Здесь, на верхнем пастбище, я нашла идеальное место. Много лет сюда забредали овцы – от них на земле образовалось небольшое углубление. С одной стороны от него лежат три валуна, сглаженные дождями, а сверху растет терновник, и его низкие, скрученные ветви и жесткие листья отбрасывают приятную тень. Подползая к краю этой покрытой травой «чаши», я могу видеть все, что происходит на ферме, не опасаясь выдать себя. Корги сидят рядом со мной. Брэйкен начинает ерзать, и я глажу его плотную рыжую шерсть, успокаивая. Он укладывается на свои белые лапки и закрывает глаза. Позади него лениво зевает Мэг. Я улыбаюсь собачкам.
Мы трое сегодня на рынок не пойдем.
Брэйкен виляет пушистым хвостиком по покрытой мхом земле.
Я представляю, как мама отругала бы меня, если бы увидела, как я валяюсь здесь вместо того, чтобы отправиться с корзинкой в руке на рынок. Я переворачиваюсь на спину, на теплую траву. Рассеянный солнечный свет, падающий сквозь ветви терновника, танцует на моих сомкнутых веках, и от этого меня клонит в сон. Здесь, где меня никто не ждет, где я в безопасности, свободная, вдали от людей, я могу спокойно подумать о некоторых вещах. На самом деле в мыслях моих не что-то, а кто-то. А именно, преподобный Эмрис Кадуаладр.
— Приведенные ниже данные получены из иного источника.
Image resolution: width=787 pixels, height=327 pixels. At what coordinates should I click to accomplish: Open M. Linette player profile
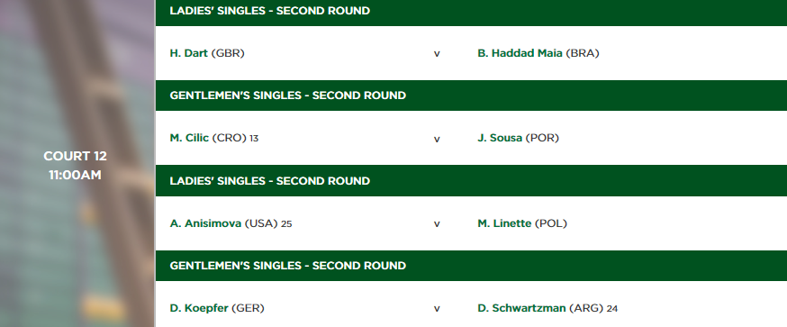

Я все еще ясно вижу выражение его лица – тогда, в часовне, в тот момент, когда он упивался моим унижением. Словно, едва увидев меня, преподобный сразу решил, что я достойна наказания. Его проповедь была слишком туманной, чтобы я подумала, что он говорил обо мне, и все же, я поняла, его неодобрение и гнев были направлены именно в мою сторону. Хотя я не могу объяснить, почему так решила. Я знаю только, что нажила очередного врага. Поверить не могу, что за столь краткое время он сумел обнаружить, что во мне… что-то не так. Что-то, что, признаюсь, никогда не нравилось ни одному проповеднику. Больше всего, однако, меня ставит в тупик потеря моей способности при необходимости переноситься в особое место, подальше от причины проблемы. Я умела это всю свою жизнь, и все же в часовне оказалась в ловушке. Я потеряла дар!